That's what mine looks like. Ends up growing in clumps that the cows won't eat
First, I'd probably suggest that you potentially could "increase" the density of your manure coverage more so it looks more like "Silver's" than Dave's (more pats even closer together, by feeding MORE ANIMALS there, for a longer period of time), so that you don't end up with more sparsely spaced manure clumps, which turn into more sparsely spaced grass clumps.
Second, I'd probably suggest that
maybe you're not achieving enough "rest & recovery time" between when the feeding, and then also by that feeding, the manure... has been applied, .................and when the grass is intended to be consumed. How long has it been between these events?
Third, I think that you'll find that as you move down this soil building, biology building path, this issue will become less and less of a concern, specifically BECAUSE you'll be accelerating the
consumption rate of the soil micro-biome, to the point where those cow-pats just don't last nearly as long as they used to... As your soil biological populations explode, they also have to be being fed commensurately. THEY are what generate the plant available nutrients, through their "life-cycling"... living, consuming, and dying, ...at an ever increasing rate, and in ever increasing numbers. That turning over of "biological bodies" in the soil is what creates that really rich soil that the grass thrives on... (it's also what makes that really rich, "living soil" smell so sweet!).

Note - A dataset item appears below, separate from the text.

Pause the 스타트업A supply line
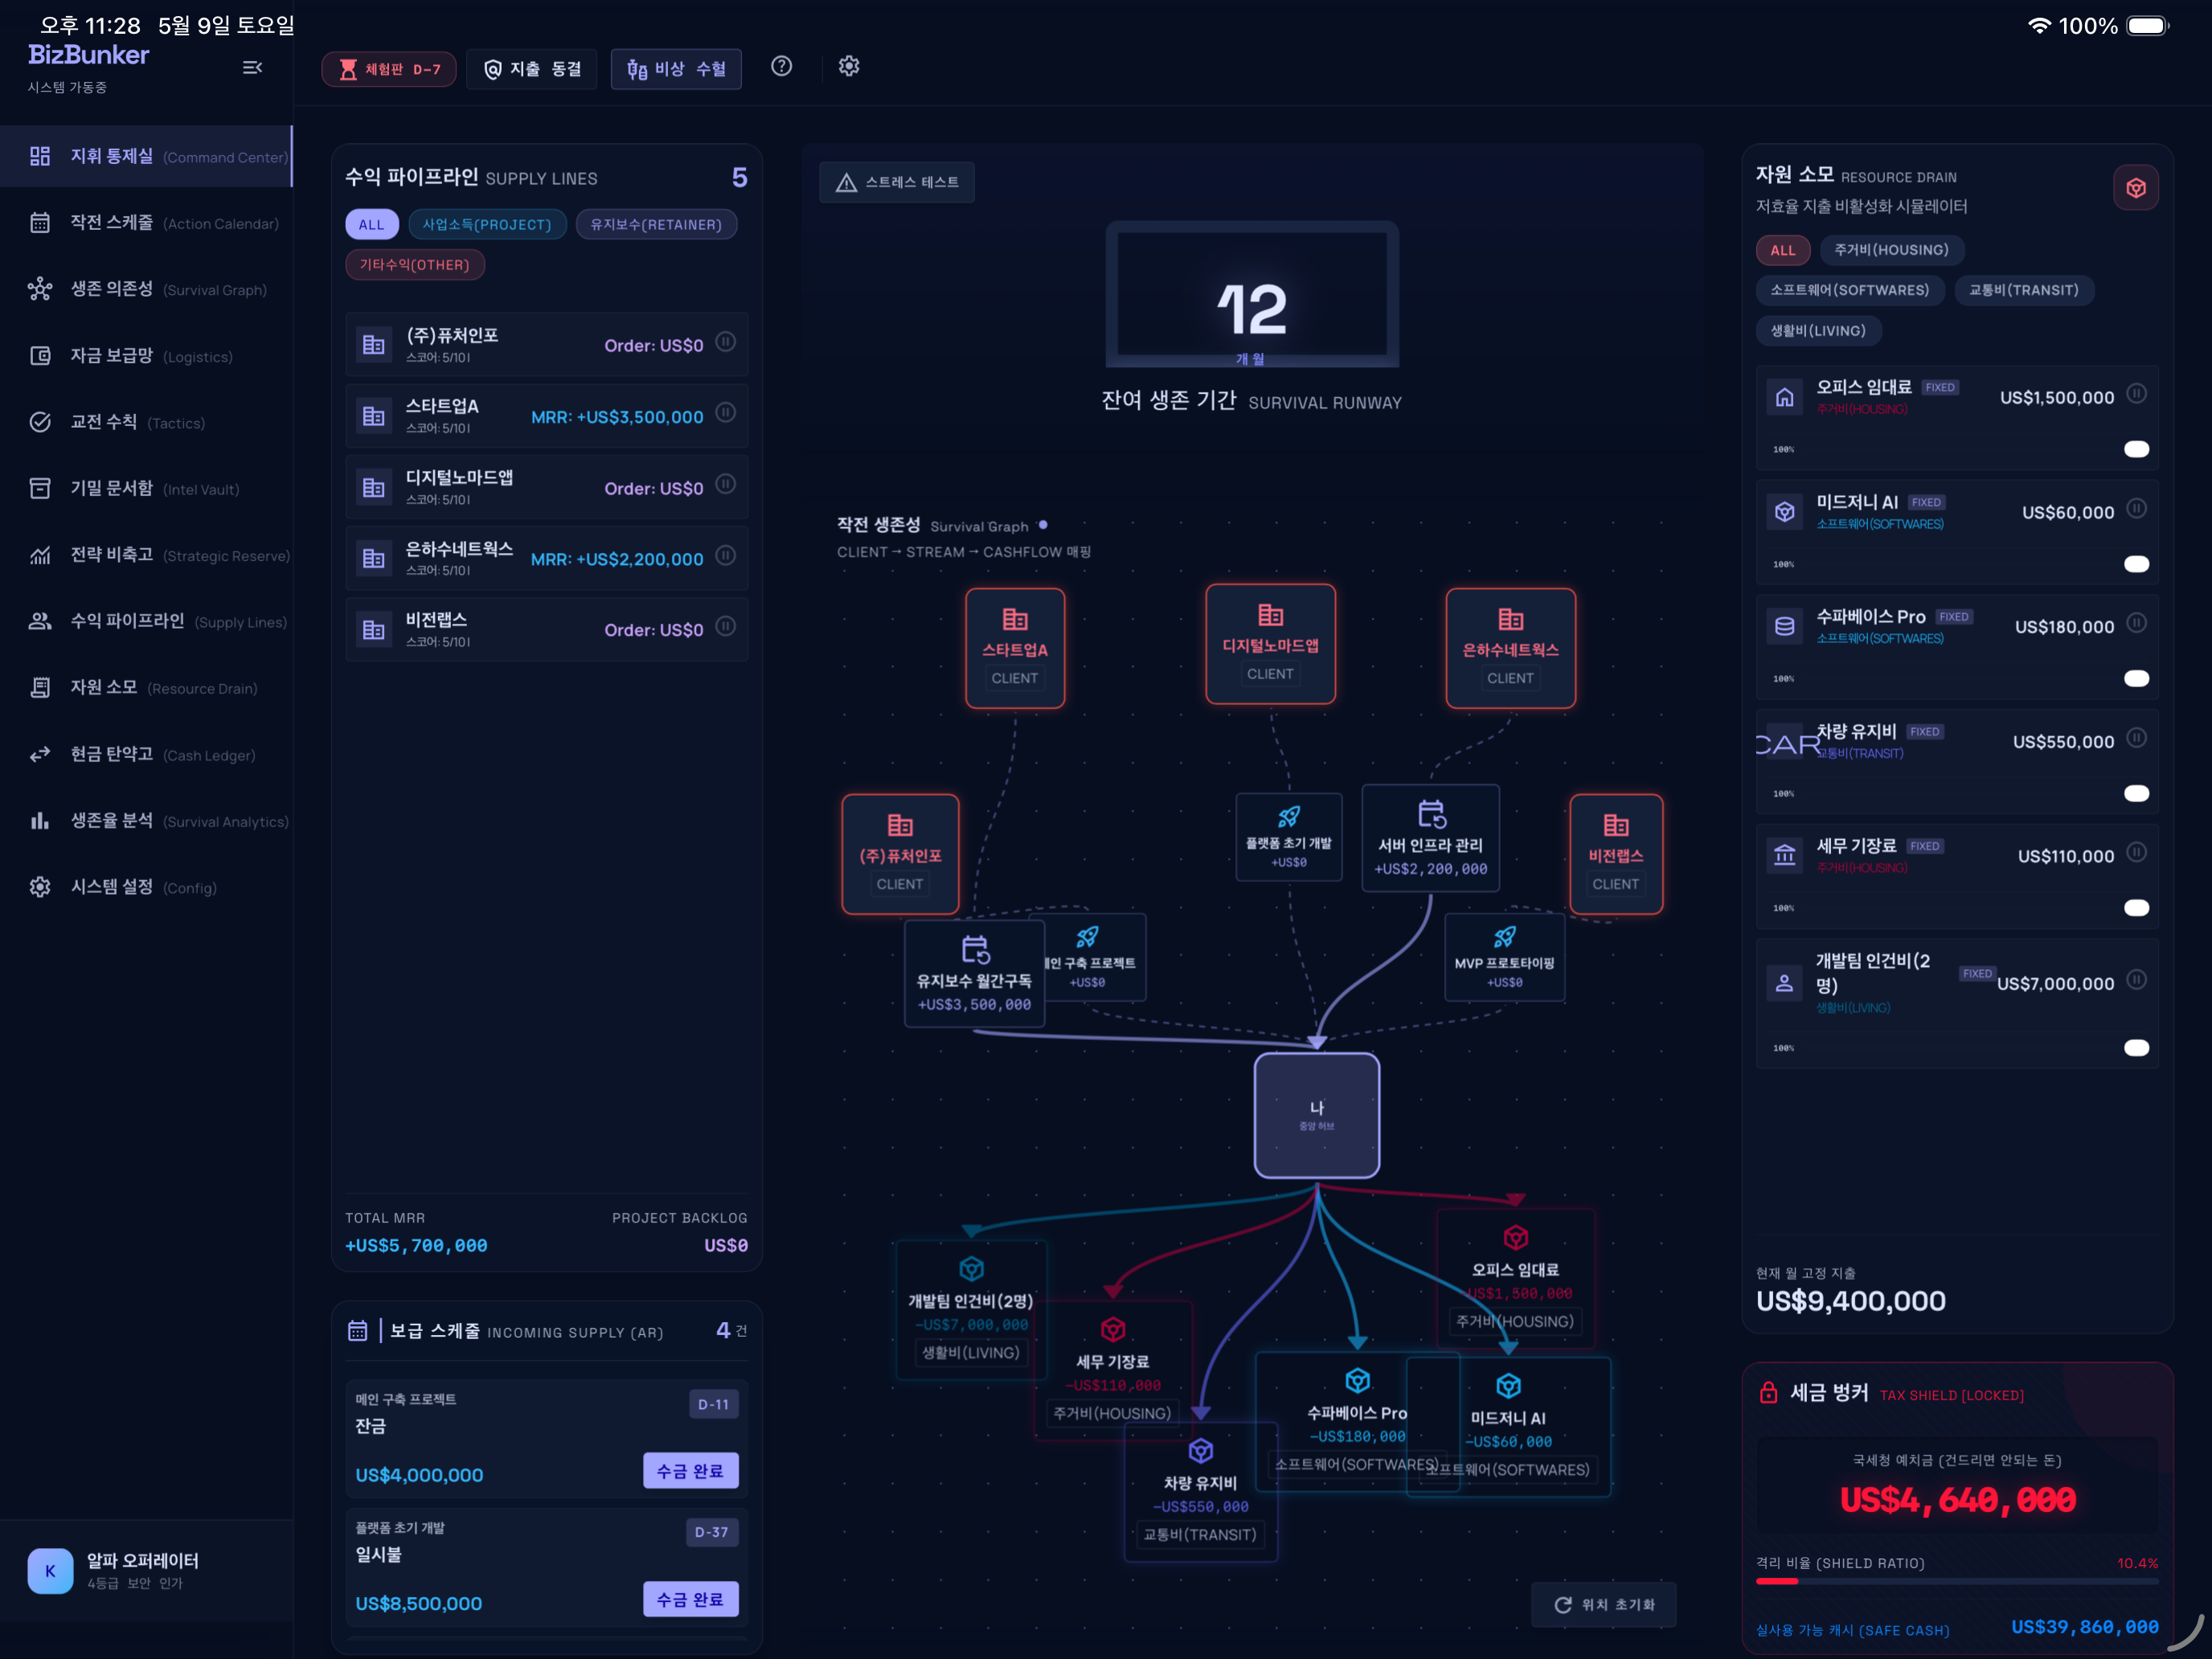 tap(727, 412)
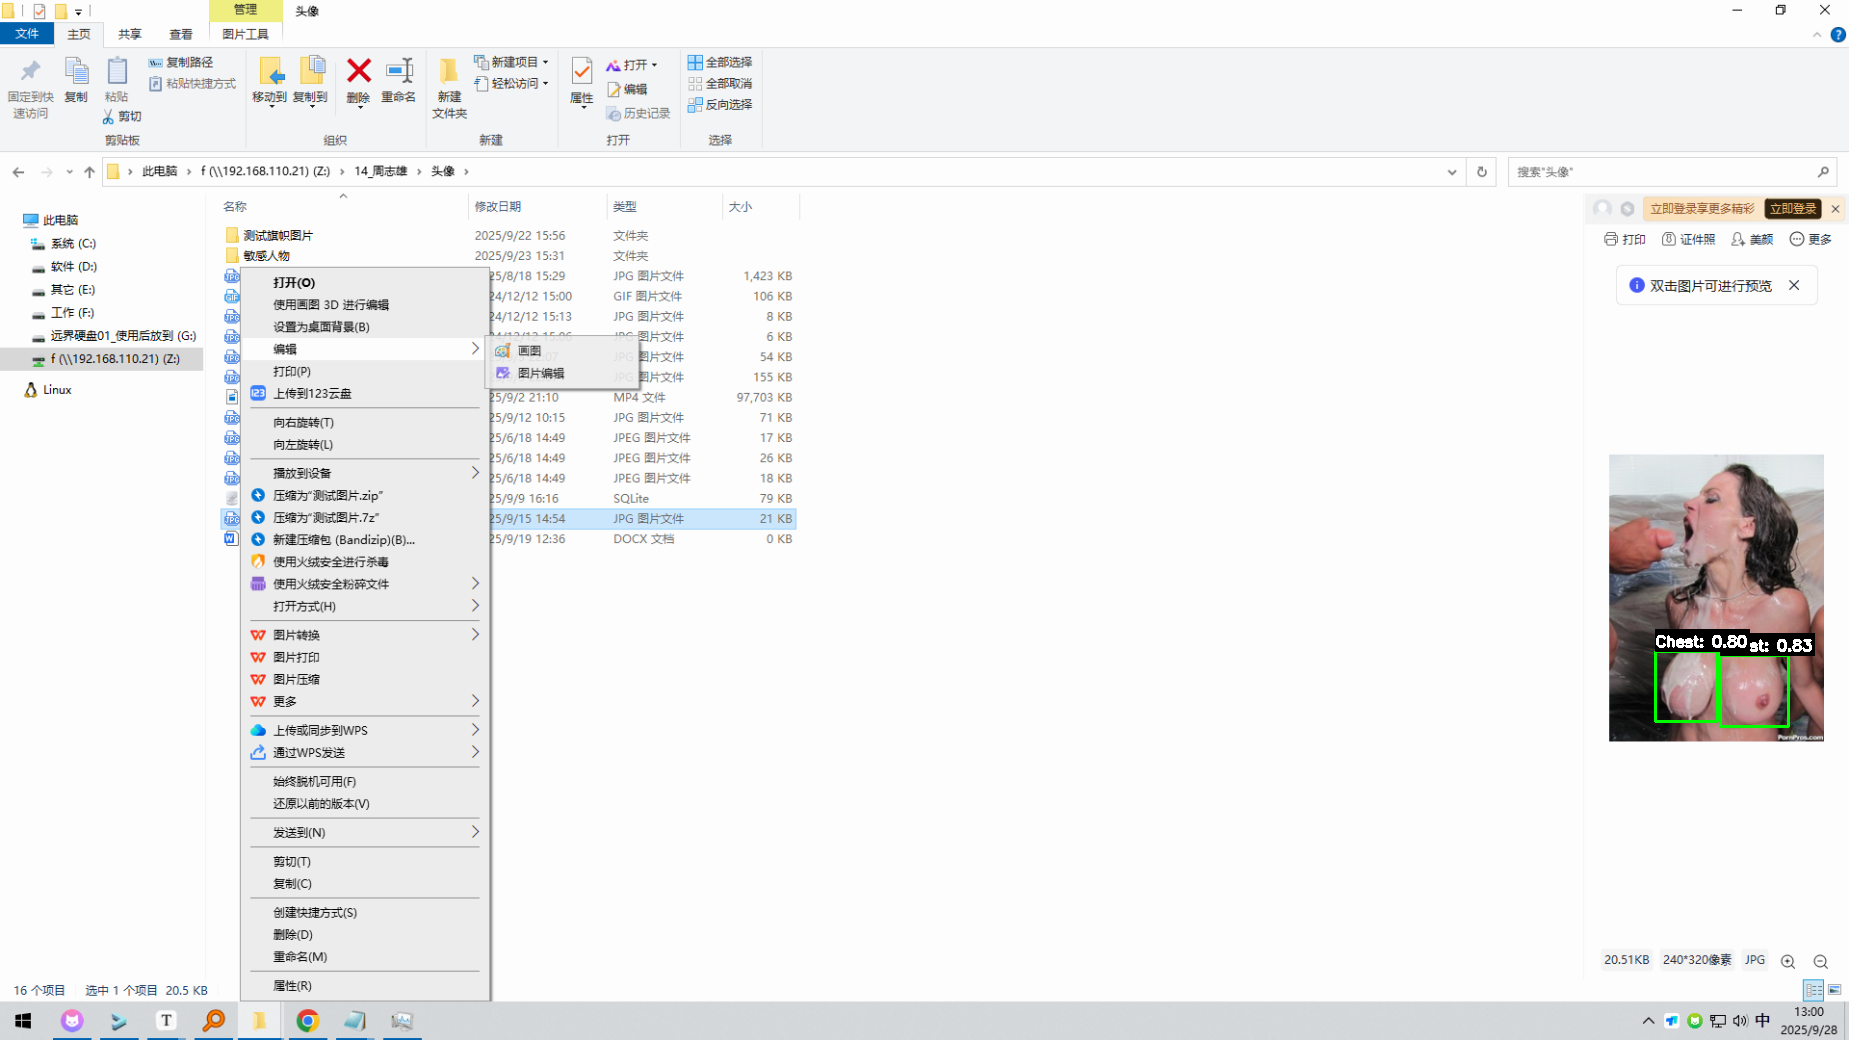Screen dimensions: 1849x1040
Task: Click the zoom-in magnifier in the preview pane
Action: (1788, 961)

The biological system wasn't designed to require
US to break up those cow-pats. It was designed (by God) to function perfectly all on its own, as a "perpetual motion machine"! We just need to LET IT, and perhaps at times, once we understand how it functions, to "help it" (
nurturing and
keeping, Gen. 2:15), by intentionally providing
more fuel, so that more biology can grow and function at a higher level. THAT is where livestock in the equation, ON THE LAND, and potentially bringing in organic matter (i.e.: in the form of hay and other feed for the animals, or other plant material, or compost, etc.) can really exceptionally ramp up the soil biological capacity. You could have absolutely nothing but pure granite rock hundreds of feet thick, and if you bring in hay, and let the animals consume it and poop and pee all over that rock you WILL be building soil right on top of that rock. If you just "house" the cattle on that rock with no bedding, and move them off and feed them elsewhere, you will be building soil there too, because they will be pooping and peeing and drooling, etc., all over that rock, when they are there..., your "soil building" just won't be as fast. And if you only "haul some manure onto that rock" from a feedlot someplace, you ALSO will begin building soil on that rock.
But the fastest way to build it will be to actually keep and feed those animals right there ON that rock..., because their
living presence there is daily and continuously adding in biological components to that soil building process that just "bringing the animal waste" to it simply doesn't and can't do in the same way, and to the same level. Some of that added biology may only have the ability to be alive once it's been shed by the animal for a few hours... but because it was there, and continues to be there because the animals are LIVING there, it continues to be a part of that biological equation that's called "life". A part of that biological life that we've been called to "NURTURE"................... and to "KEEP".
THAT is why it can be so beneficial to be actually properly "housing and feeding" the livestock right there
on the pastures that we want to grow. Anything less,.... is exactly that.......... "less".